Breaking Bad (Habits): Reducing Waste, Raising Profits

By Korakot Suriya-arporn

By

Korakot Suriya-arporn
Chef David Bazirgan of San Francisco's Dirty Habit leading a workshop on by-product utilization at ICC 2015
Chef David Bazirgan of San Francisco's Dirty Habit leading a workshop on by-product utilization at ICC 2015

At Dirty Habit in San Francisco, Chef David Bazirgan refuses to bin trimmings, peels, and odd bits. Instead, his kitchen follows a zero-waste mantra that, in turn, makes it more sustainable and profitable. At the 10th Annual StarChefs International Chefs Congress, Bazirgan shared five of his go-to tricks for slashing waste. 

Mushrooms. Bazirgan simmers mushroom trims in a mixture of soy, sake, and mirin to make kabayaki. In Japan, it’s brushed on grilled eel, but at Dirty Habit it turns up whenever a dish needs to crank up the umami. 

Bone-in rib eye steaks. His team orders whole ribeyes, but don't sell them bone-in. Instead, they separate the bones, place them in a vacuum bag, and freeze.
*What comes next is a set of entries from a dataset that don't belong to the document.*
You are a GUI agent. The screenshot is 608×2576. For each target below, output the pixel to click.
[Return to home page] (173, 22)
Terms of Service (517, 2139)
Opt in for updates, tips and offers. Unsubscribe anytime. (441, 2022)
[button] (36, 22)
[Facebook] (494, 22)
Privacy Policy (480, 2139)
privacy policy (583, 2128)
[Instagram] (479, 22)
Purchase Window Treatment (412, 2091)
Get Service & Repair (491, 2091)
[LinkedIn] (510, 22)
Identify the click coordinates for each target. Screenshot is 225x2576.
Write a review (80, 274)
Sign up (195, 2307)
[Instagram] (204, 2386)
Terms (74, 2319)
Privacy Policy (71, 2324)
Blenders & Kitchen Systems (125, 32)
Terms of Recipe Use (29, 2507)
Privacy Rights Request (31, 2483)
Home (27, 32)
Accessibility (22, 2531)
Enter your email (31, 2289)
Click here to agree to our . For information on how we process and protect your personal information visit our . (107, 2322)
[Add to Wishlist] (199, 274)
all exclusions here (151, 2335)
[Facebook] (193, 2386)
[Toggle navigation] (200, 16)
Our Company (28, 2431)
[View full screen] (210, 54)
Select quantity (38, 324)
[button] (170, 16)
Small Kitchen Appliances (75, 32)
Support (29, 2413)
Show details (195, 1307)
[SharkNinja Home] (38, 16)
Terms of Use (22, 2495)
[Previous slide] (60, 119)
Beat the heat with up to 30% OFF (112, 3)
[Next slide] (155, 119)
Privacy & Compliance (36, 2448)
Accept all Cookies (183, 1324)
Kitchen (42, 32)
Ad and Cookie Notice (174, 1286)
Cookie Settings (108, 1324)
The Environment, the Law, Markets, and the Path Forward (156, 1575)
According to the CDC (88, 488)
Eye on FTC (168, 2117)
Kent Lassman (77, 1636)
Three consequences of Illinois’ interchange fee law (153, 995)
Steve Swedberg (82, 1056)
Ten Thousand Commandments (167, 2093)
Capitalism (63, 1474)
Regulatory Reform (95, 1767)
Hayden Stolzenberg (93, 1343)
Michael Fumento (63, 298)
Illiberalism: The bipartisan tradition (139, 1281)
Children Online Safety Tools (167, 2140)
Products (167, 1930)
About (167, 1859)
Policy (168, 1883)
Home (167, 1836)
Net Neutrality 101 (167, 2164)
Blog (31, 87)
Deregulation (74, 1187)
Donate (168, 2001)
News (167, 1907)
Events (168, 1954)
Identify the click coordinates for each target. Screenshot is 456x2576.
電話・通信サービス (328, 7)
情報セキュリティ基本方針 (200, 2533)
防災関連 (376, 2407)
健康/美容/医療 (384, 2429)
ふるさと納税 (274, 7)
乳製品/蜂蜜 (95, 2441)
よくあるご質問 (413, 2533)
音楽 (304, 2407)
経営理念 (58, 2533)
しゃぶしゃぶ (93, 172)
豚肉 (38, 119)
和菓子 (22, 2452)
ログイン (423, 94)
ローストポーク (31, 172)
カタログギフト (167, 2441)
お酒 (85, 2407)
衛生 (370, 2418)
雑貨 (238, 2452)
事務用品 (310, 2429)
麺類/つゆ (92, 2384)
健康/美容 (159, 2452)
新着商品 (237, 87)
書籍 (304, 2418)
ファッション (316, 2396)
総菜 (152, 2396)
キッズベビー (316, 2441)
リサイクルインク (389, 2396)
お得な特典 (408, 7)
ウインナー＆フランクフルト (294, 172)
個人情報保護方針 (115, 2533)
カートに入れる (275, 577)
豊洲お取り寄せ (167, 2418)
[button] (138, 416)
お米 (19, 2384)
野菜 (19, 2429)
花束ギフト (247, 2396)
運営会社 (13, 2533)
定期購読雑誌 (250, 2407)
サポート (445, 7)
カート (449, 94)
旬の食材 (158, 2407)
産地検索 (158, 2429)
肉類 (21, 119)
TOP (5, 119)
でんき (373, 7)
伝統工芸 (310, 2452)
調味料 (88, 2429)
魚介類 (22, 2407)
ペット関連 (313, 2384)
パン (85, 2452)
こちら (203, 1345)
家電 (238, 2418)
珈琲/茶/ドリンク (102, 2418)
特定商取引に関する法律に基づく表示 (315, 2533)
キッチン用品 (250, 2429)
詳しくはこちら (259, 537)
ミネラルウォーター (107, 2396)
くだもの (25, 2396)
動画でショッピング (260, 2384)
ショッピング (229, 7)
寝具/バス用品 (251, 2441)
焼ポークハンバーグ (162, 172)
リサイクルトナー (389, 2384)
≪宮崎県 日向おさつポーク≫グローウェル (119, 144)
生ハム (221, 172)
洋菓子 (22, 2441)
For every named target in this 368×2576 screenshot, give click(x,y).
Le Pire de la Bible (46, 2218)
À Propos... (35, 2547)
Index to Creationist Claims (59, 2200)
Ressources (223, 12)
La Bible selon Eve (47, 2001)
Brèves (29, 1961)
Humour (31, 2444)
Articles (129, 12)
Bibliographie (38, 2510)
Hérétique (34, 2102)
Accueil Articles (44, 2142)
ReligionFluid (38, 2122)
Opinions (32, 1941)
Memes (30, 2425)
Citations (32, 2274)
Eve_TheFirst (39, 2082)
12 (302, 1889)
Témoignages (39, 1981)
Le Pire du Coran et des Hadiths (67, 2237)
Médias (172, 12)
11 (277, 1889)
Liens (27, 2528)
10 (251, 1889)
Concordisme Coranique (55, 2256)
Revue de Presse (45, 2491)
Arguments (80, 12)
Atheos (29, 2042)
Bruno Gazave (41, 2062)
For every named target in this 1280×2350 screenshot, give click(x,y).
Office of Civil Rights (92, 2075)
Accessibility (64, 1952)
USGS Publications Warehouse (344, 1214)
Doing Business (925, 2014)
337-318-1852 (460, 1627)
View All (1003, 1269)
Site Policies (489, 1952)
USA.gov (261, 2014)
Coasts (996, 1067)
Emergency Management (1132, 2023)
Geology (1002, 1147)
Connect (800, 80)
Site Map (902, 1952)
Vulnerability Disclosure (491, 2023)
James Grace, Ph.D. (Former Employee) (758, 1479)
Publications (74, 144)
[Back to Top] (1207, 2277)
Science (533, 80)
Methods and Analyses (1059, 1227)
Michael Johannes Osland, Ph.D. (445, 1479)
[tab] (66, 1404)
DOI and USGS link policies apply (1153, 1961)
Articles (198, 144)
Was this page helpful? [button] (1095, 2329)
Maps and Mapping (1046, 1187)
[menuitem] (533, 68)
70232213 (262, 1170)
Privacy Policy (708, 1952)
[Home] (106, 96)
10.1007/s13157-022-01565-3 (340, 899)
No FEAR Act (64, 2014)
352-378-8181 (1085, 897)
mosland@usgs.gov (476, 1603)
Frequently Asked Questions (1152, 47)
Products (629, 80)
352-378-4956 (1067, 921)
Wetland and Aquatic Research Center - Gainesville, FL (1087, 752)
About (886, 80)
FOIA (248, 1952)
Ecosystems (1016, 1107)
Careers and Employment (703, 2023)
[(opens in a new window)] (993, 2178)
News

When they collect enough, they marinate them overnight, braise, and serve the braised bones and marrow. “You get two dishes out of one cut of beef.”

Herb stems and scraps. No more randomly throwing scraps in a stock pot. He blends all the bits in oil to make herb oils, instead.

Chicken skin. Bazirgan removes any unneeded skin, salts it, flattens it between lightly greased parchment paper and weighted sheet trays, and crisps it at 325°F for an hour. He uses the skins as a salad garnish or anywhere crunch is needed.

Squeezed citrus. After juicing lemons and limes, Bazirgan preserves them Middle Eastern-style in a 3:1 ratio of salt and sugar. They chill out in a sealed vacuum bag, develop flavor over time, and often make it into salad dressings and ceviche marinades.